В последних словах Зехави есть недоговоренность. Саул вцепляется в одежды женщины.
— Скажи, — требует он. — Скажи! Ты же не хочешь, чтоб спросил я у мамы?!
Зехави и впрямь этого не хочет.
— Что, что! Любовь была потом. Она принесла им гибель. Да и Египту тоже, как говорят. Только Зехави этого не знает…

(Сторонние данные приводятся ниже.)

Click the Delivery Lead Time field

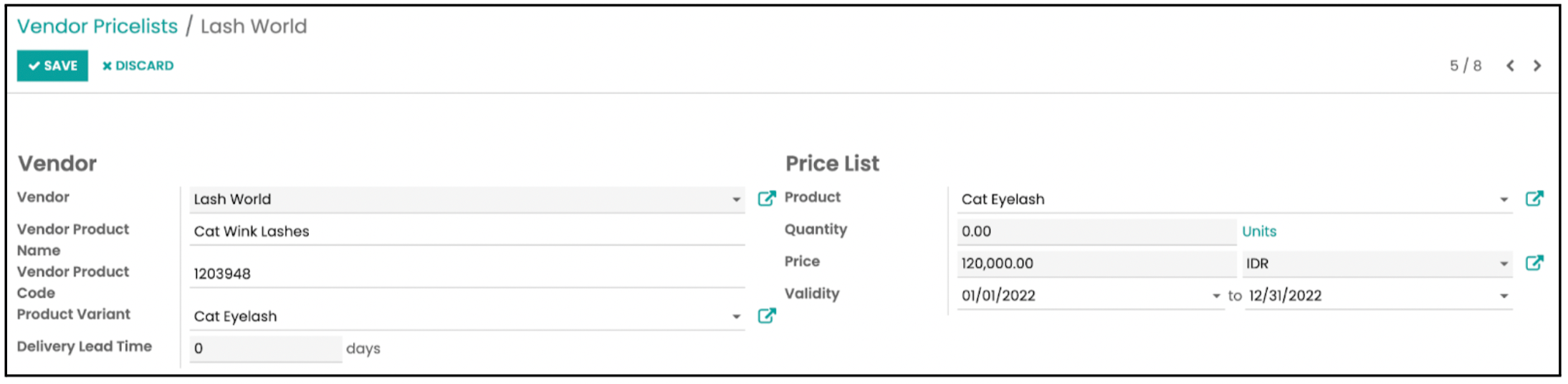[x=266, y=349]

— потому что Зехави никто ничего не рассказывает, — заканчивает Саул.
Он знает, что завтра обязательно расспросит грека-учителя о том, как любовь принесла погибель Египту…

[1] Мишне Тора, Законы брака, 12:1, 2.
[2] Тора, Берешит 2, 18
[3] В ветхозаветные времена ребенка заворачивали в пеленки при помощи свивальных лент, таким образом, чтоб дитя не могло шевелить руками и ногами, и в таком виде он проводил весь первый год жизни. Возможно, это был своеобразный пережиток кочевых времен, когда подобный способ пеленания существенно облегчал дневной переход с младенцем на руках. Конечности ребенку с целью закаливания натирали солевым раствором. Недаром пророк Иезекииль, говоря о париях, указывал, что их «не солили» и «не пеленали». И в наши дни в арабских странах нередко можно слышать аналогичные упреки, обращенные к излишне изнеженному мужчине.